Prompt: Print, exactly and completely, the data that appears below.

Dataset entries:
# # #
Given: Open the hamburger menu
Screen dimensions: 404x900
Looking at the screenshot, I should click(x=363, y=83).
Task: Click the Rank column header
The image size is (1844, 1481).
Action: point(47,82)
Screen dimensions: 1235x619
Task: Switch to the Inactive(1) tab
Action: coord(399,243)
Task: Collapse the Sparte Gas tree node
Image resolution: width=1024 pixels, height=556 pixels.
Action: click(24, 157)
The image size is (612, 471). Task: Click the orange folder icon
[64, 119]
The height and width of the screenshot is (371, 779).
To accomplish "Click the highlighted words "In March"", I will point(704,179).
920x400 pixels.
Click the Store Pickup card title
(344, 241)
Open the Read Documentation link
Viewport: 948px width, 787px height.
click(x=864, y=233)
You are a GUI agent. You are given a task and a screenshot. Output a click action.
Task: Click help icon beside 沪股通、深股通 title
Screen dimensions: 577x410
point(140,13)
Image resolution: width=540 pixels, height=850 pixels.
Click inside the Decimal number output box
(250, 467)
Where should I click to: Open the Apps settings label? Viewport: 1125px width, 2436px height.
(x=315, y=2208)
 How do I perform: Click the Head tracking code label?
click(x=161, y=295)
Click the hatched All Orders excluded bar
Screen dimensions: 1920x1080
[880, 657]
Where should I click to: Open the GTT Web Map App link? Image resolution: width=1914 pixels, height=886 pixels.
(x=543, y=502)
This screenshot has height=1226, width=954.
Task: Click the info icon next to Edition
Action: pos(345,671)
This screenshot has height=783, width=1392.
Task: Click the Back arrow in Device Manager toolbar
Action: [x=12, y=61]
# # #
Result below:
Given: Open the hamburger menu
Screen dimensions: 404x900
Looking at the screenshot, I should click(x=363, y=83).
Task: Click the Rank column header
The image size is (1844, 1481).
Action: point(47,82)
Screen dimensions: 1235x619
Task: Switch to the Inactive(1) tab
Action: coord(399,243)
Task: Collapse the Sparte Gas tree node
Image resolution: width=1024 pixels, height=556 pixels.
Action: click(24, 157)
The image size is (612, 471). Task: Click the orange folder icon
[64, 119]
The height and width of the screenshot is (371, 779).
To accomplish "Click the highlighted words "In March"", I will point(704,179).
920x400 pixels.
Click the Store Pickup card title
(344, 241)
Open the Read Documentation link
Viewport: 948px width, 787px height.
click(x=864, y=233)
You are a GUI agent. You are given a task and a screenshot. Output a click action.
Task: Click help icon beside 沪股通、深股通 title
Screen dimensions: 577x410
point(140,13)
Image resolution: width=540 pixels, height=850 pixels.
Click inside the Decimal number output box
(250, 467)
Where should I click to: Open the Apps settings label? Viewport: 1125px width, 2436px height.
(x=315, y=2208)
 How do I perform: Click the Head tracking code label?
click(x=161, y=295)
Click the hatched All Orders excluded bar
Screen dimensions: 1920x1080
[880, 657]
Where should I click to: Open the GTT Web Map App link? Image resolution: width=1914 pixels, height=886 pixels.
(x=543, y=502)
This screenshot has height=1226, width=954.
Task: Click the info icon next to Edition
Action: pos(345,671)
This screenshot has height=783, width=1392.
Task: Click the Back arrow in Device Manager toolbar
Action: [x=12, y=61]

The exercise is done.